㈱トムコ発行の情報紙(1996年~2019年発行)に掲載されたつぶやきから抜粋して随時皆様にお届けします。
今回は2008年3月のコラムです。
昨年の十二月初め、ガス給湯器がダメになった。寒い朝に限って湯が出ないのだ。冷たい水が苦手な私は困った困った。すぐに大阪ガスサービスショップ「トムコ」へ電話をし、来ていただいた。修理もできただろうが、また同じことが起こるのも遠くはないような気がし、新しいものに変えることにした。今までと同じものでいいやと思っていたが、説明を聞いて「エコウィル」というかなり高額なものにした。電気・ガス料金が安くなり、十年もすれば元が取れる、という説明より私は別の理由で即それに決めた。二酸化炭素排出量を従来のものより三十二%減ないし半減できるというのだ。「地球温暖化」という言葉は今や誰もが知っている。京都議定書をまだ批准していないアメリカに対して、腹を立てている人も多いだろう。私だって同じだ。おいおい、おまえの国、おまえだけが良ければいいんかい。数年先に地球は滅びる?そんなのかんけーねぇ、と思ってんだろ。核に関してはほかの国が持つのは良くねーって戦争までしてさ。と子どもっぽい理論だとわかっていながら怒鳴りたいくらいだ。しかし、だ。
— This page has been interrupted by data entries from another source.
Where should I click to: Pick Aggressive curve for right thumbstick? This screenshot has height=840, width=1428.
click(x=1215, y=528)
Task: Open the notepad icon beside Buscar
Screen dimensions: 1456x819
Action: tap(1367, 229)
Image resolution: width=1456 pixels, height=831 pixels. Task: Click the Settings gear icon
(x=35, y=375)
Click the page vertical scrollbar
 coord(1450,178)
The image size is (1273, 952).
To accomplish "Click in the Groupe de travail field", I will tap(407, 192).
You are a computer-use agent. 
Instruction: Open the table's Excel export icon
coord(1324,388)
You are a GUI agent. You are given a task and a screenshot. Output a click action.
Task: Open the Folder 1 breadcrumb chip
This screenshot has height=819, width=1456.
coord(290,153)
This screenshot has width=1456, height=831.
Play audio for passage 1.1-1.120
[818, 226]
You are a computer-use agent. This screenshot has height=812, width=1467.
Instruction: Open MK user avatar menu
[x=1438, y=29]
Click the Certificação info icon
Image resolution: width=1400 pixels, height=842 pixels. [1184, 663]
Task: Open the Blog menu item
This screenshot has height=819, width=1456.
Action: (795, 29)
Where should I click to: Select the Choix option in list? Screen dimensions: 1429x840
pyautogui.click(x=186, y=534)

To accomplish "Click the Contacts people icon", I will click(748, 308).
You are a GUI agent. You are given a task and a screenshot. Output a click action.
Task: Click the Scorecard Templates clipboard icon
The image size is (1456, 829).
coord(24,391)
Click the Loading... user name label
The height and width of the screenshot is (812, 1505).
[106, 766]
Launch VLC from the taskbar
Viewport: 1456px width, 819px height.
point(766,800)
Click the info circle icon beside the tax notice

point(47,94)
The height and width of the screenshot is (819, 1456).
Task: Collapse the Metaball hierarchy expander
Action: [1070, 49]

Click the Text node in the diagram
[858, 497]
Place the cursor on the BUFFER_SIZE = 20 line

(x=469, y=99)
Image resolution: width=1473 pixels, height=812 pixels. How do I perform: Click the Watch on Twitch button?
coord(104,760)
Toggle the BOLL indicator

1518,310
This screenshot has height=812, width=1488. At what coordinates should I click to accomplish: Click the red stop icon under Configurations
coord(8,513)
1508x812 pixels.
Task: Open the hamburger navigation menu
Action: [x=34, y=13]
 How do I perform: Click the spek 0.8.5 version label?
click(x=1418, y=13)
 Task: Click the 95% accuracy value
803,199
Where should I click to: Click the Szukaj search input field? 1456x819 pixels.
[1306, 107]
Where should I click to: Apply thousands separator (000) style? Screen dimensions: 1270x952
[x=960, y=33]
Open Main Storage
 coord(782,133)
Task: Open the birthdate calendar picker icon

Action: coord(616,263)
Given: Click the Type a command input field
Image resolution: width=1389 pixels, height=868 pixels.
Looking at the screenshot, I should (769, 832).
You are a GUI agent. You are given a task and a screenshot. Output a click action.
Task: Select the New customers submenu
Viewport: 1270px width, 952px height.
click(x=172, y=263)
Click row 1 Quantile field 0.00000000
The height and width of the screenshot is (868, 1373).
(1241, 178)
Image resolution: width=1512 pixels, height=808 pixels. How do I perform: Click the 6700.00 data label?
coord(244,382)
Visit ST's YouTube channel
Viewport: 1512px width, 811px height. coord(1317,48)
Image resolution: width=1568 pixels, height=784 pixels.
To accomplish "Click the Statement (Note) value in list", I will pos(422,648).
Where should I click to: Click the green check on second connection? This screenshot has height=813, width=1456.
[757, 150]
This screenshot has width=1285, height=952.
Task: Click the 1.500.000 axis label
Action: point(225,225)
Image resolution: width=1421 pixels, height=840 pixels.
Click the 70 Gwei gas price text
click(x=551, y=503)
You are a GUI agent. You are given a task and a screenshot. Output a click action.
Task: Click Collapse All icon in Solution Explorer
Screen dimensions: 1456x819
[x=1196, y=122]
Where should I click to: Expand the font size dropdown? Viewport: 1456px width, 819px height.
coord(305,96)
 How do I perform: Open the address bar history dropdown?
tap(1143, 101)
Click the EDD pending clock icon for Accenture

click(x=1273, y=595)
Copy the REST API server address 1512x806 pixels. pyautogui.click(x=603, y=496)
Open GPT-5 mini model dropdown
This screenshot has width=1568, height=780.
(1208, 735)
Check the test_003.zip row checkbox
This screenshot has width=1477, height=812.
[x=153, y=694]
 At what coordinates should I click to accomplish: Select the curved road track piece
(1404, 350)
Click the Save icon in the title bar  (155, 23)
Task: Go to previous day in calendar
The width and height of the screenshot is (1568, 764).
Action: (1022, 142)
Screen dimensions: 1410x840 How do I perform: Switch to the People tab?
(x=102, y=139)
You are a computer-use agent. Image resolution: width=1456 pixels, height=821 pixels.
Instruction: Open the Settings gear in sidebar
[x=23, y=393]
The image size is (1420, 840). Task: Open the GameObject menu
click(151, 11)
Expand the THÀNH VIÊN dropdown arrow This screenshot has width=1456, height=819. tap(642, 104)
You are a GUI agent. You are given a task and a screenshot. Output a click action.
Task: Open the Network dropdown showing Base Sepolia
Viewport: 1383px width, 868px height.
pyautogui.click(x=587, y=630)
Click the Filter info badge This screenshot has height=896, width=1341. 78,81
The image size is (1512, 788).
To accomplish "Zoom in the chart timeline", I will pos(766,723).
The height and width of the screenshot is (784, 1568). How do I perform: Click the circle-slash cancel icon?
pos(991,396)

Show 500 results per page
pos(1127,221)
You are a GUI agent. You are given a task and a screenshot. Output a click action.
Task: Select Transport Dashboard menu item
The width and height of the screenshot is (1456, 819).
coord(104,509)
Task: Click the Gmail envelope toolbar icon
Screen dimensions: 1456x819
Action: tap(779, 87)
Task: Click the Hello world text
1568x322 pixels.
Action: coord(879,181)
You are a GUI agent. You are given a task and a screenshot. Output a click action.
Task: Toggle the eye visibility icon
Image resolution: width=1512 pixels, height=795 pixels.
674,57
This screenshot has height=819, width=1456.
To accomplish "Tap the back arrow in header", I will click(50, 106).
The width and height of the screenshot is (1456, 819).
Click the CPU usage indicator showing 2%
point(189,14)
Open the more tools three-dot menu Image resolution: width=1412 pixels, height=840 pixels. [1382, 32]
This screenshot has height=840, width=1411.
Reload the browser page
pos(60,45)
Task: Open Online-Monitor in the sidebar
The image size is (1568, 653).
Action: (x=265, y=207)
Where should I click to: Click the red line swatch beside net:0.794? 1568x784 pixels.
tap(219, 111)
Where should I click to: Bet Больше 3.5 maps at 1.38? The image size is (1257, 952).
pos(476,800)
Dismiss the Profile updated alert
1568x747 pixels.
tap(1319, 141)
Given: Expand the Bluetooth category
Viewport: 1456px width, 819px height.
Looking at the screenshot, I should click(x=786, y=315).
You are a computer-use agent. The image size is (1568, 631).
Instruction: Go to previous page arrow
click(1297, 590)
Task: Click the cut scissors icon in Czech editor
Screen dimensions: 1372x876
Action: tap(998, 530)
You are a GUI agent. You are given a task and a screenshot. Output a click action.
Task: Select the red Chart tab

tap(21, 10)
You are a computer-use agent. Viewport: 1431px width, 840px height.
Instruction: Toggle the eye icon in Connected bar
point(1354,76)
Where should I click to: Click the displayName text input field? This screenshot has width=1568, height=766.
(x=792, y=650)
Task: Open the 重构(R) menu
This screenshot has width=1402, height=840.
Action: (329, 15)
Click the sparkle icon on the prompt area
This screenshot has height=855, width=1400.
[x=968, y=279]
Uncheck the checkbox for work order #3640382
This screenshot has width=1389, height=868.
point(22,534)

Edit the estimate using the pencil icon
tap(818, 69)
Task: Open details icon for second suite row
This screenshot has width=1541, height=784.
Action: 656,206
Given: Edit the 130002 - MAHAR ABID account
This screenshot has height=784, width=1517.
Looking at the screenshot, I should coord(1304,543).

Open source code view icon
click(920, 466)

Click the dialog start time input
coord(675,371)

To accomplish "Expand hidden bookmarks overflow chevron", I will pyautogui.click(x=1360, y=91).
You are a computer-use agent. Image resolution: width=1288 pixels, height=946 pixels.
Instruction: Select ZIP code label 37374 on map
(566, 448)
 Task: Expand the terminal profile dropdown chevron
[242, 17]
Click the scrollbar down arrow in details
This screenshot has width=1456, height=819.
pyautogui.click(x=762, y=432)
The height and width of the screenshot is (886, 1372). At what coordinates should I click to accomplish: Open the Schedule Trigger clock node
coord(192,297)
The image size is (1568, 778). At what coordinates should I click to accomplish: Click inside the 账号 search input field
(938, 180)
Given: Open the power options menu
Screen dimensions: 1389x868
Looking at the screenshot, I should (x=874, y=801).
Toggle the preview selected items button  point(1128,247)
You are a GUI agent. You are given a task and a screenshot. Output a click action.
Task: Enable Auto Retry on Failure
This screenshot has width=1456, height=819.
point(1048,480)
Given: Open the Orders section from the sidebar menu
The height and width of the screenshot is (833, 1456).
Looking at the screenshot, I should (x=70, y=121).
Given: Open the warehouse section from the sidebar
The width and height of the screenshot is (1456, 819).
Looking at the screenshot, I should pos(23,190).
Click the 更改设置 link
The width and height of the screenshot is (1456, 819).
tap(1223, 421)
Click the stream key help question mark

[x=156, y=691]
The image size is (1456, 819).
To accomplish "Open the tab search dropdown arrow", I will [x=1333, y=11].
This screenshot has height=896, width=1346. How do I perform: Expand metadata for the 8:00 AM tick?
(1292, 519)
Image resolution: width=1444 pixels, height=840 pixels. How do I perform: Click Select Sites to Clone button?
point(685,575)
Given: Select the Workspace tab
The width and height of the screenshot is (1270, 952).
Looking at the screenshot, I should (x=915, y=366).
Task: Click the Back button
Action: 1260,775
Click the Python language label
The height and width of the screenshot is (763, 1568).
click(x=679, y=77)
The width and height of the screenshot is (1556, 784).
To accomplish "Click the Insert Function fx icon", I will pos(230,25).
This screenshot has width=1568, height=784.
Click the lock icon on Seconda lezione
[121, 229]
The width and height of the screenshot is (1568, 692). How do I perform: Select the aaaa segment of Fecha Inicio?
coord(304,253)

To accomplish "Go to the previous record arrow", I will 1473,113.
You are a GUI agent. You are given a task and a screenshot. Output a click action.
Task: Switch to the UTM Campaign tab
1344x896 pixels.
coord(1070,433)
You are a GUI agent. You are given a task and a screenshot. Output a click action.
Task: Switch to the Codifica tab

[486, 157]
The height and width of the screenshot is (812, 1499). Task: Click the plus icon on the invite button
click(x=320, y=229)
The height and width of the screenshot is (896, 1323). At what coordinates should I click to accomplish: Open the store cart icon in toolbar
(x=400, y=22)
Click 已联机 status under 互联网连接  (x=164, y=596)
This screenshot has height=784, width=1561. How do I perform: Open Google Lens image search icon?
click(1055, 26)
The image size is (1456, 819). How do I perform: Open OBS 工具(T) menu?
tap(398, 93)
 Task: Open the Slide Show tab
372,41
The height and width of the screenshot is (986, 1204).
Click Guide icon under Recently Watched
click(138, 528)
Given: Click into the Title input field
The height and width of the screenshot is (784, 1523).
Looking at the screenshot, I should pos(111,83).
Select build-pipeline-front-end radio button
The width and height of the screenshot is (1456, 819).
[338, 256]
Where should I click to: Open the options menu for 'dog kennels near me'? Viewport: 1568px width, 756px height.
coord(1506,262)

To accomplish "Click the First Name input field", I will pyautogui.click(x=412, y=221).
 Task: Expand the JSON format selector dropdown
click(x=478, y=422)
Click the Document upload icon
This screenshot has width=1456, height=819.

それなら私自身は地球温暖化に対して、何らかのできることをしているだろうか。電気使用量を減らせば当然二酸化炭素排出量も減るとわかっていながら、暗いのはいやだからと電気を付け回る。寒いのも暑いのもダメで全室にエアコンを付けた。すぐそこのスーパーくらい歩きゃいいのに、車で行ってしまう。その他諸々・・・。温暖化は文化的生活を求めてきたすべての人々の責任である。それを忘れて、やいアメリカ、やい大企業と言ってしまう。子どもたちの未来の為により豊かな環境を残そうと声に出しながら、己は?と考えていた時のガス給湯器トラブルだった。少々高くても経済的に許されるならと、決めた。私の住んでいる鈴蘭台周辺はすさまじい勢いで緑が無くなり住宅造成されていく。周りは二酸化炭素だらけだと思うと、息苦しささえ感じてしまう。新しい家を得た幸せな人々が多い。私もその小市民の一人だ。しかし、時々「豊かな生活」というものを間違えてきたような気がして罪悪感に苛まされる。流行の言葉だし、ええかっこ言うようで嫌だが、一人一人のエコ意識の延長で、緑が残るかもしれない。地球を救えるかもしれない。自戒の意味でこれを書いた。
(児童文学者 岸本進一)
~岸本進一先生PROFILE~
神戸市北区在住の児童文学者。著書「ノックアウトのその後で」(理論社)にて1996年日本児童文芸家協会新人賞受賞。その他、ひだまりいろのチョーク(理論社)・とうちゃんのオカリナ(汐文社)・はるになたらいく(くもん出版)など、著書多数。
小学校教諭として23年間勤務。故灰谷健次郎氏と長年親交があり、太陽の子保育園の理事長も勤めた。